(Aim of the task): Retype exactly what appears below from the line containing "Select the red 166.15 price level marker" down to the line containing "758x331 pixels.", keeping both end lines. Do not include pictures.

(Collected data entries):
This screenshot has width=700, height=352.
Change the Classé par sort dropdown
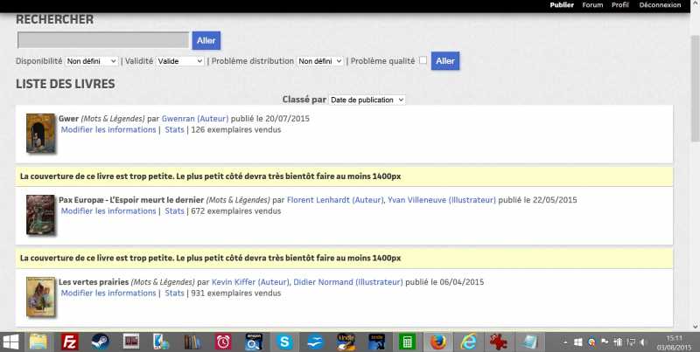click(367, 100)
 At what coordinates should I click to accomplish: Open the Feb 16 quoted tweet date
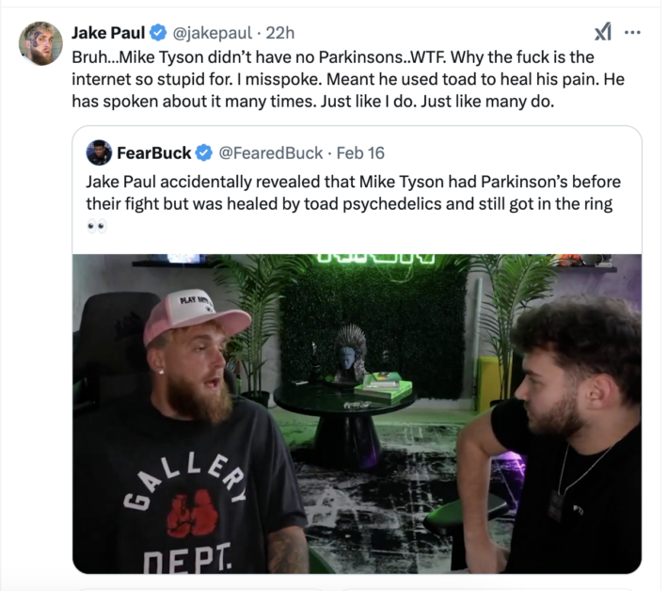coord(360,153)
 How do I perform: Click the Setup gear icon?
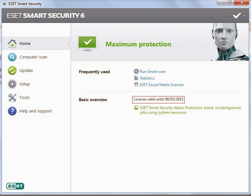(x=12, y=84)
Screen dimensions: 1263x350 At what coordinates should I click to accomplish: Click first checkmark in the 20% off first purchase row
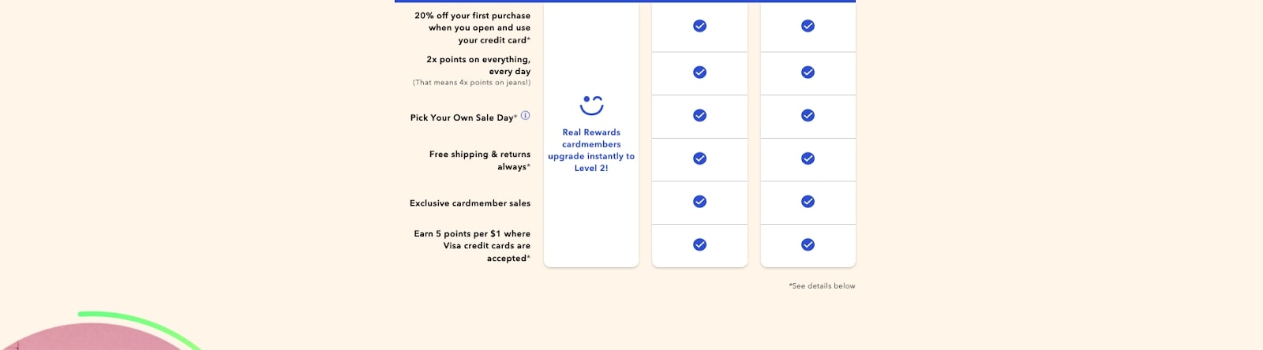click(x=699, y=26)
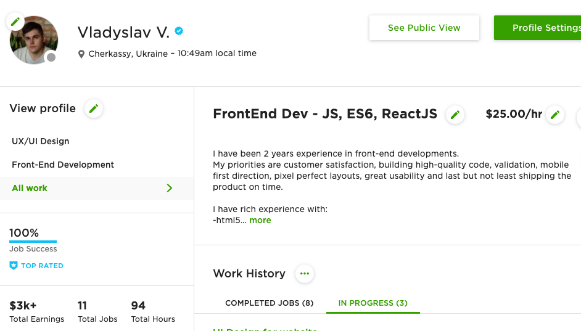Expand overview text with more link

(260, 220)
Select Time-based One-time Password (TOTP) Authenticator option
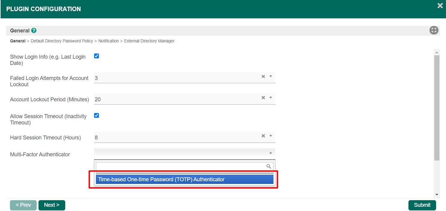This screenshot has height=211, width=446. pyautogui.click(x=185, y=179)
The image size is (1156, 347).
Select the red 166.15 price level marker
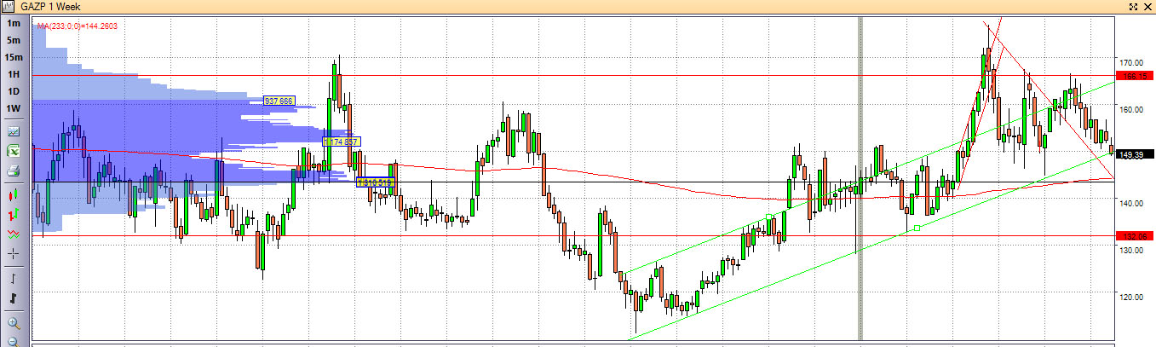tap(1132, 76)
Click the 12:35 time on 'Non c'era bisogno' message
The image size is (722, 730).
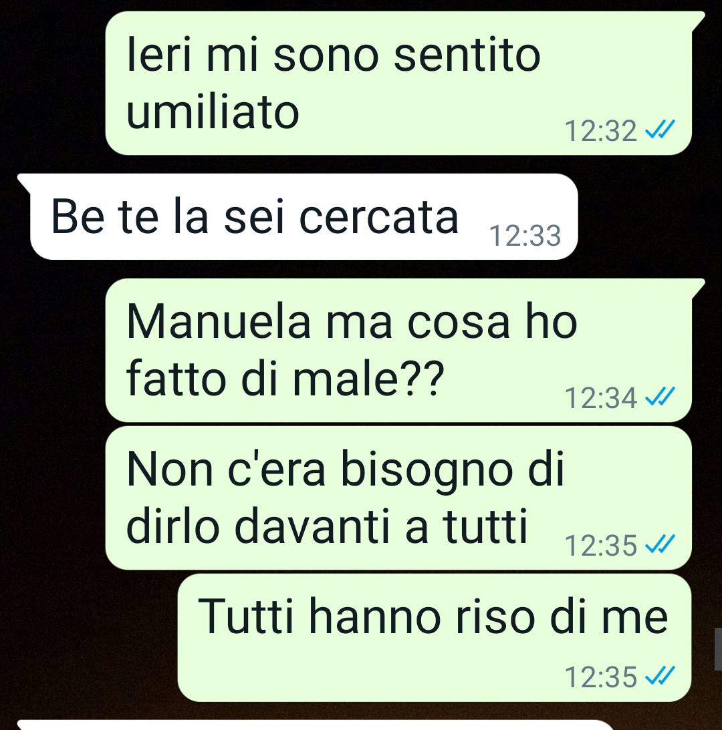tap(600, 545)
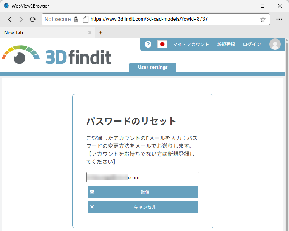289x231 pixels.
Task: Click the email address input field
Action: [142, 177]
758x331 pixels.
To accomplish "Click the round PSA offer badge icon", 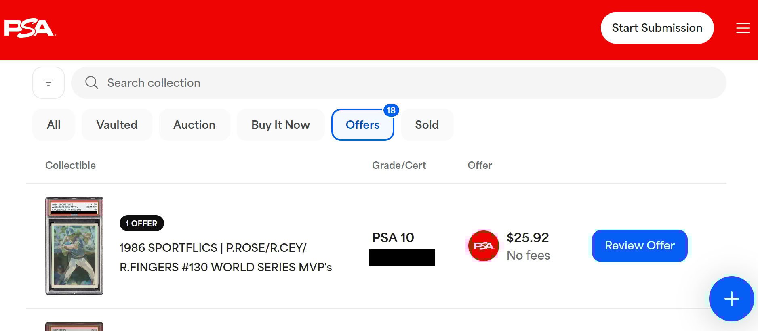I will click(483, 245).
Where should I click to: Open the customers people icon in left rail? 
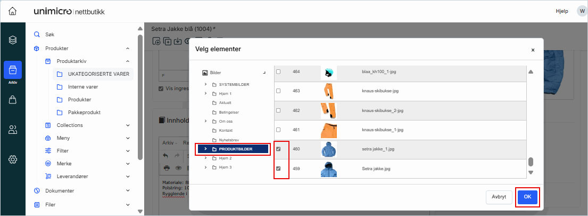pyautogui.click(x=13, y=129)
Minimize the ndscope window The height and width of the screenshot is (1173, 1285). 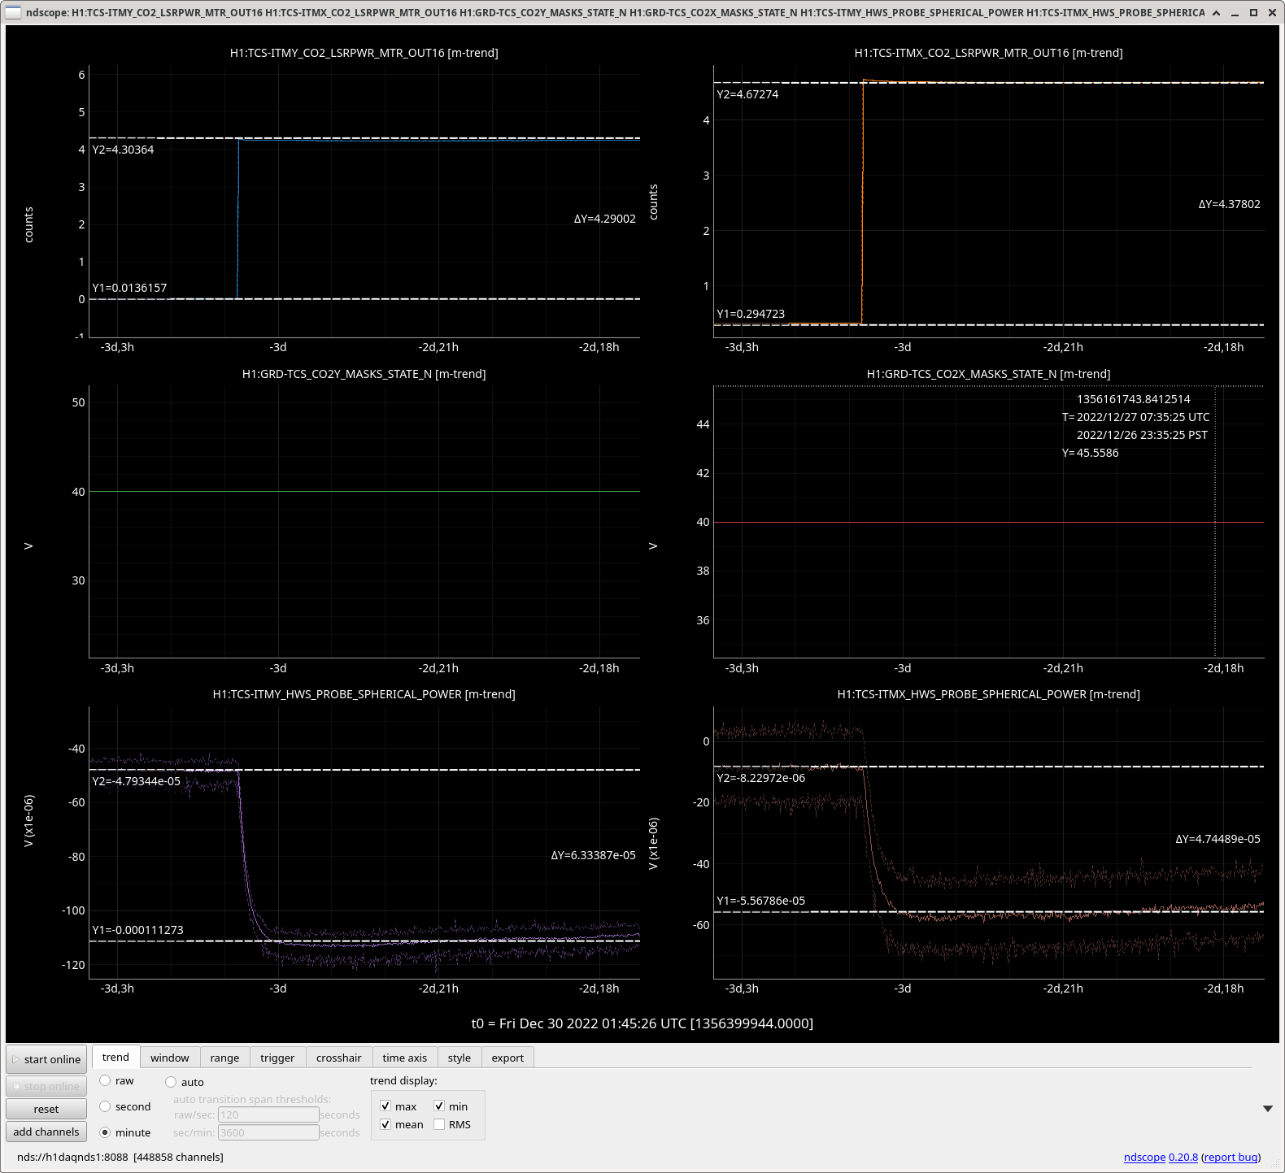[x=1235, y=12]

(Result of the task):
Select the red 166.15 price level marker
tap(1132, 76)
Click the 12:35 time on 'Non c'era bisogno' message
The image size is (722, 730).
tap(600, 545)
289x231 pixels.
Task: Click the email address input field
Action: [142, 177]
758x331 pixels.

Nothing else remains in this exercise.